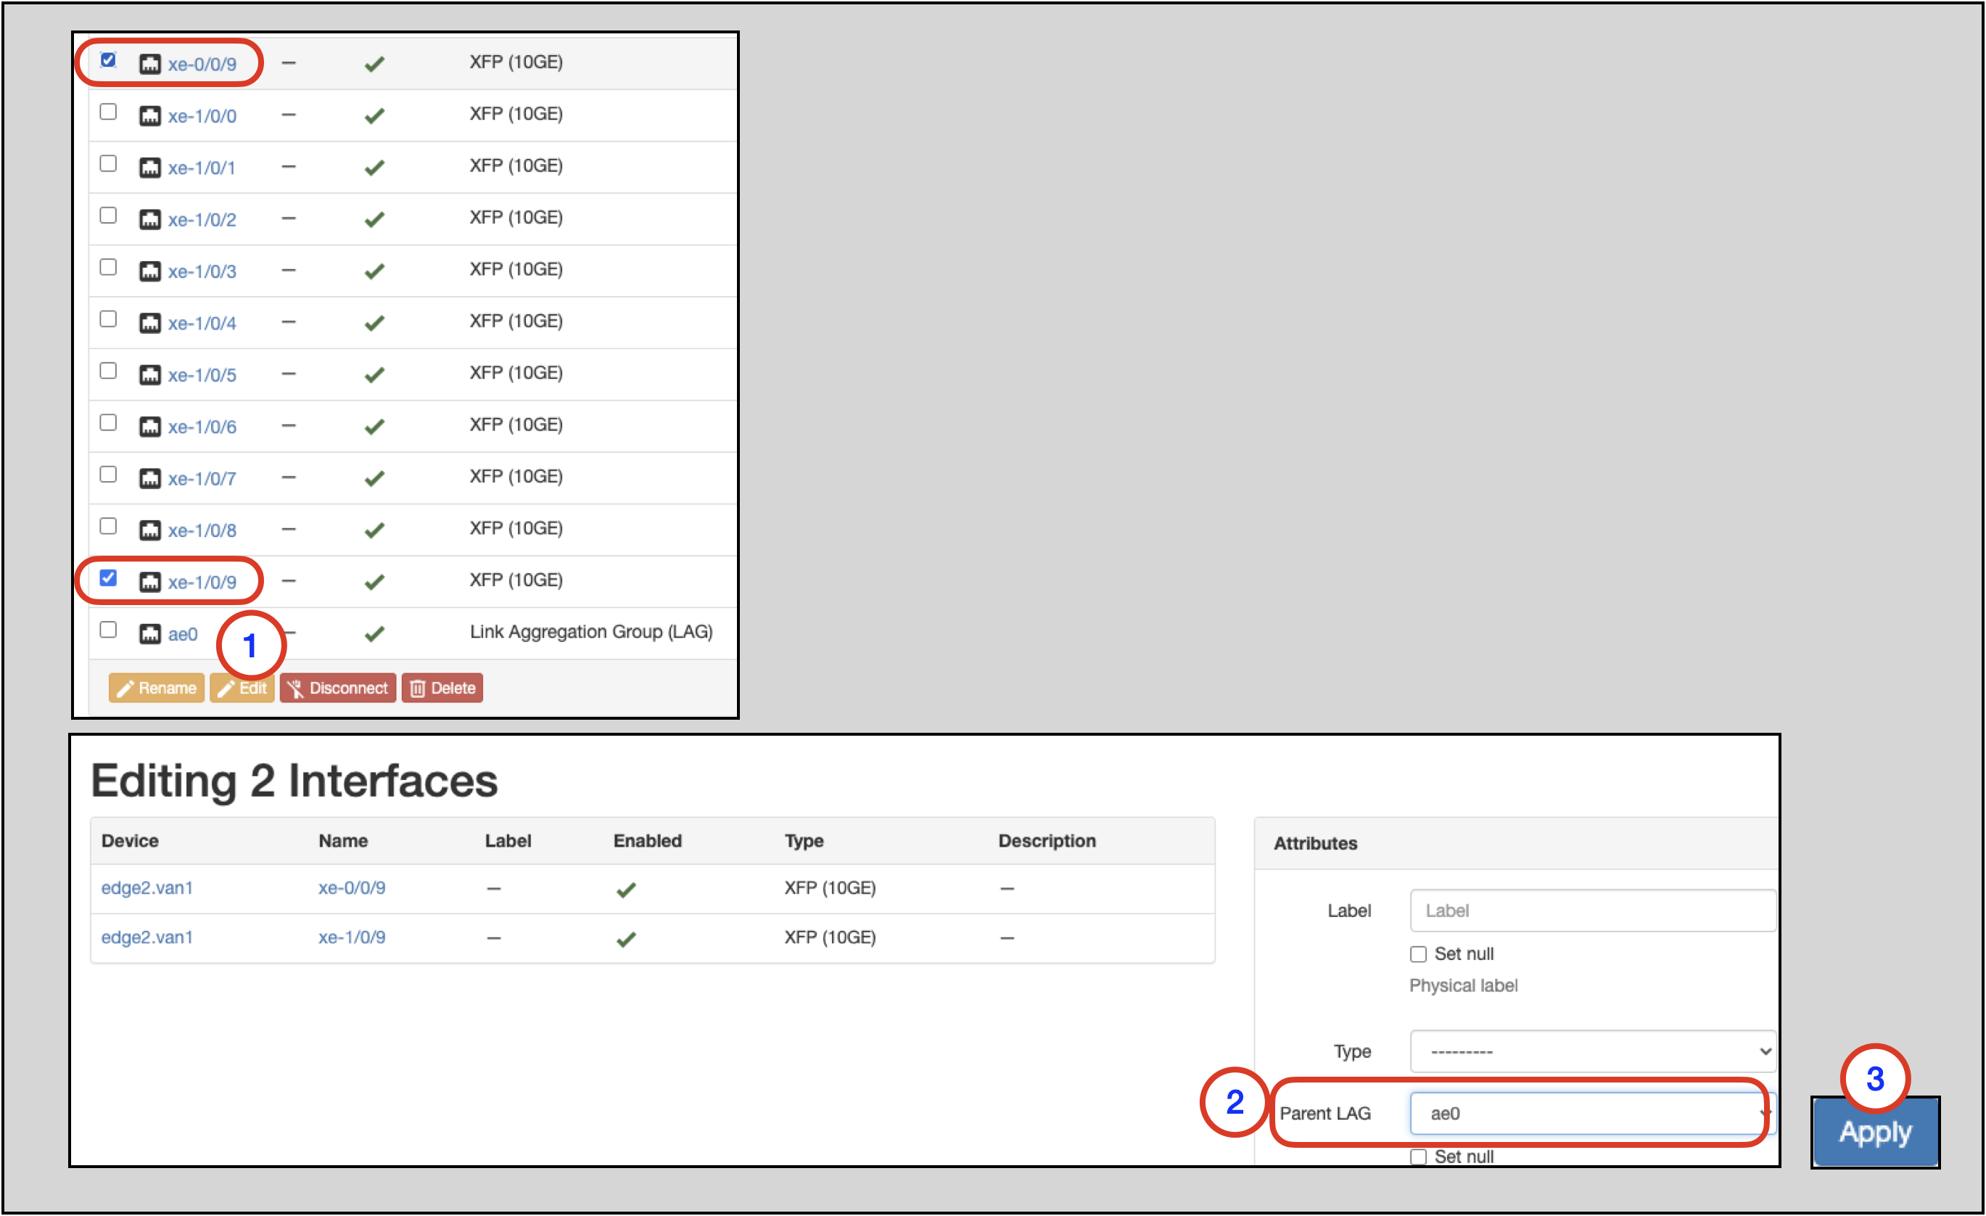The height and width of the screenshot is (1216, 1986).
Task: Click the Rename button
Action: 156,688
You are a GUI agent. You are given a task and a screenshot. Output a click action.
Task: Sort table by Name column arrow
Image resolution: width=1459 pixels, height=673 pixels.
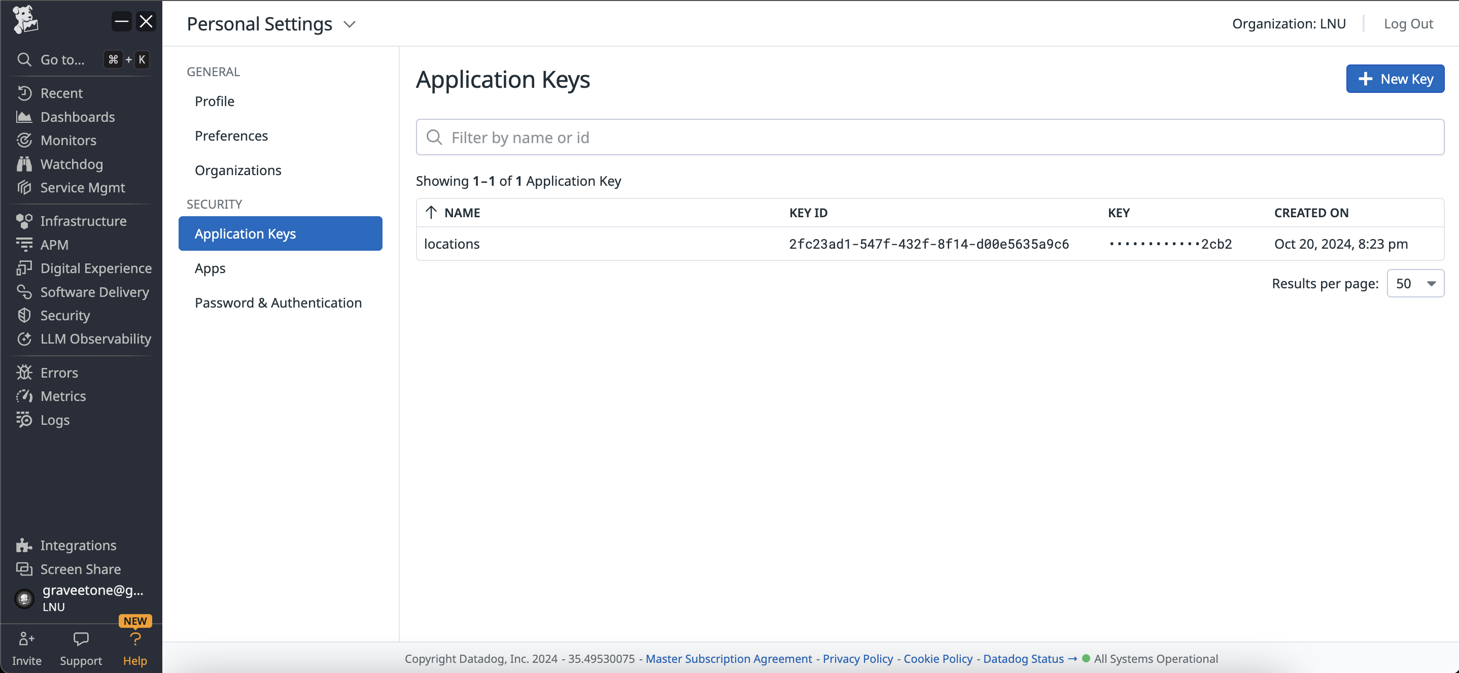[431, 212]
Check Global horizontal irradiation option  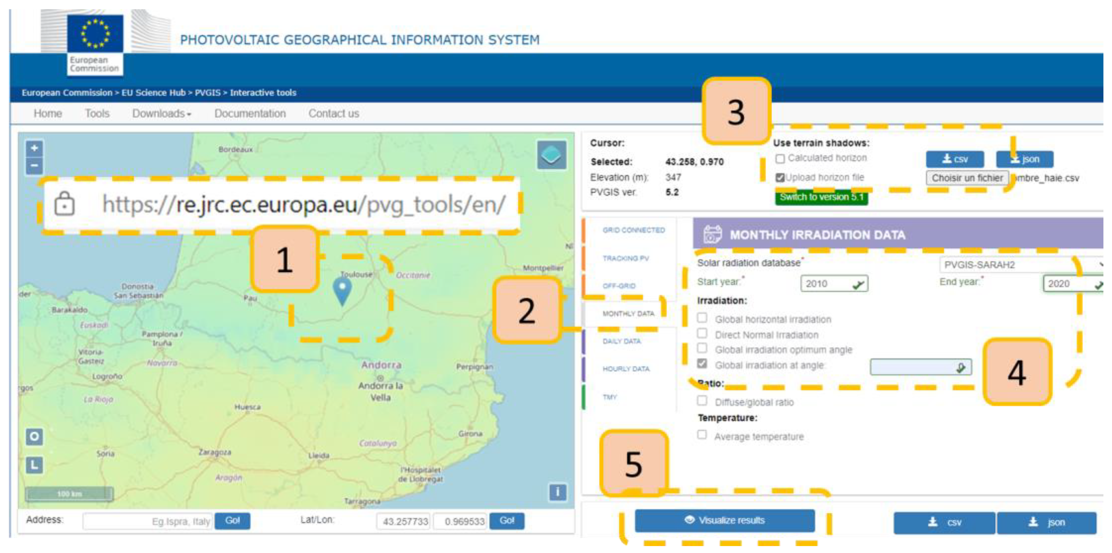click(x=702, y=318)
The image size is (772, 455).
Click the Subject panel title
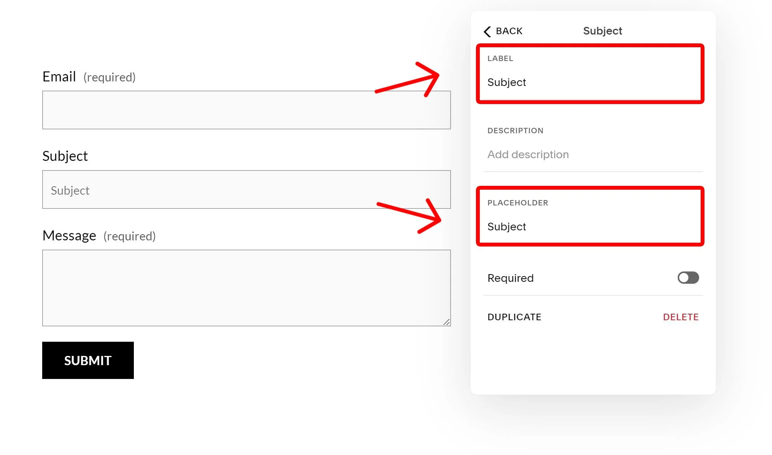click(602, 31)
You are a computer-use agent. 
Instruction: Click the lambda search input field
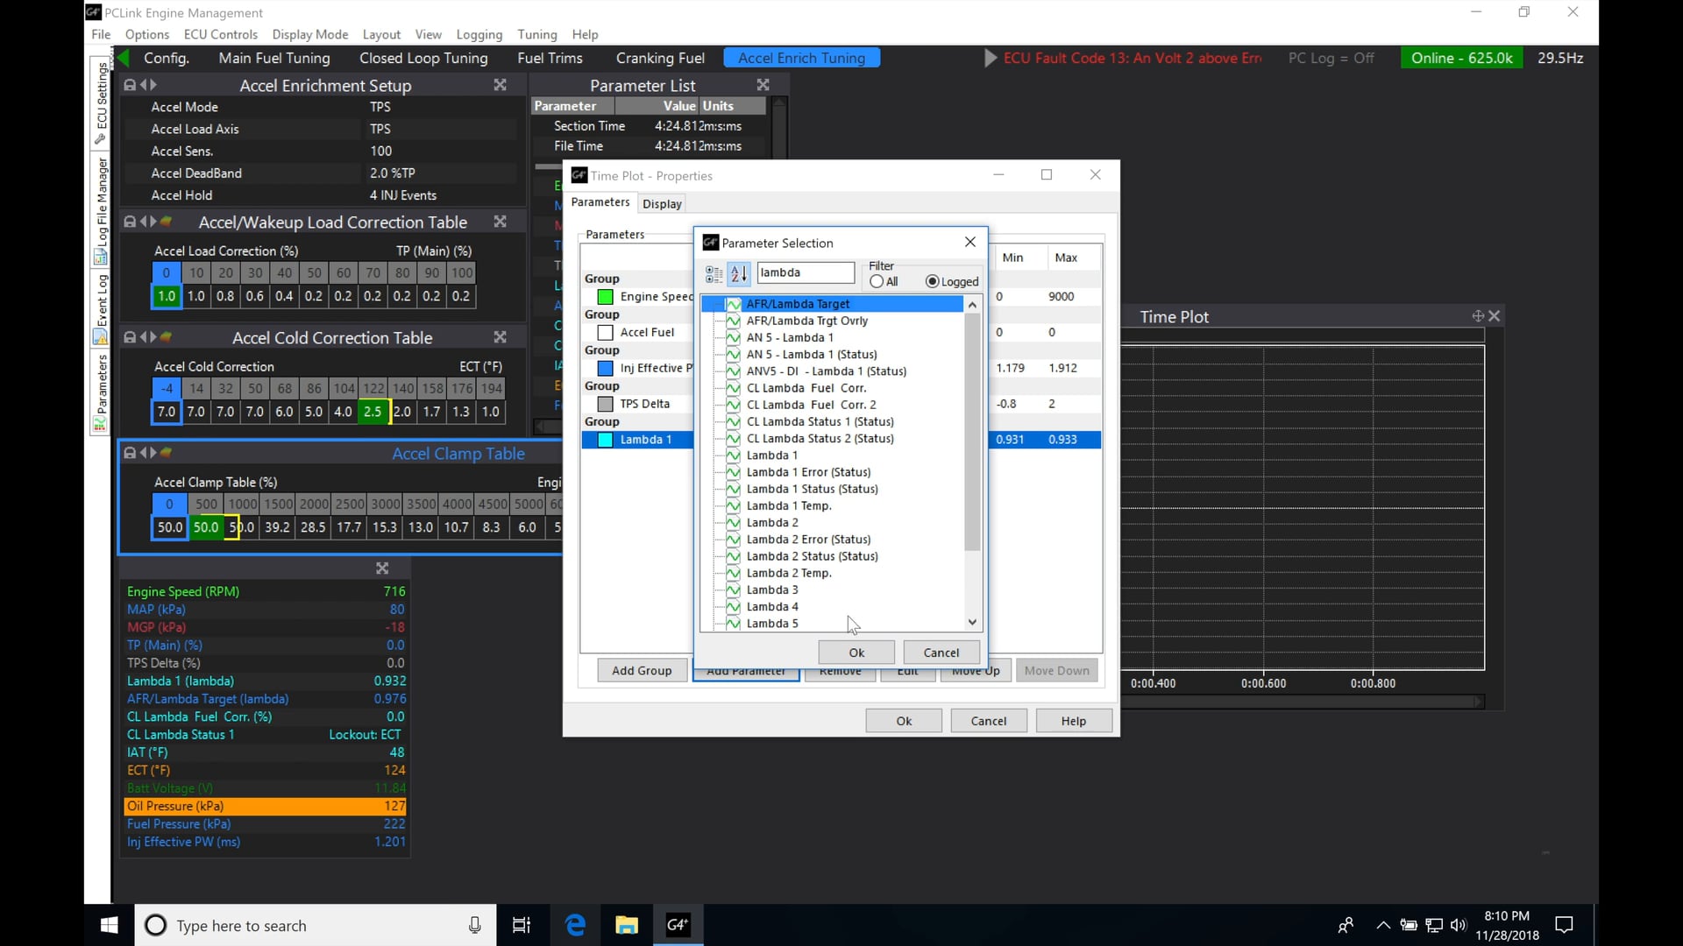[805, 272]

# # # # #

Give back exactly, and only, the lines from the one holding "Click the Subject panel title" through the last line of the entries, with every picture omitted.

Your solution:
Click the Subject panel title
click(602, 31)
You are a computer-use agent. 
Instruction: Click the lambda search input field
[805, 272]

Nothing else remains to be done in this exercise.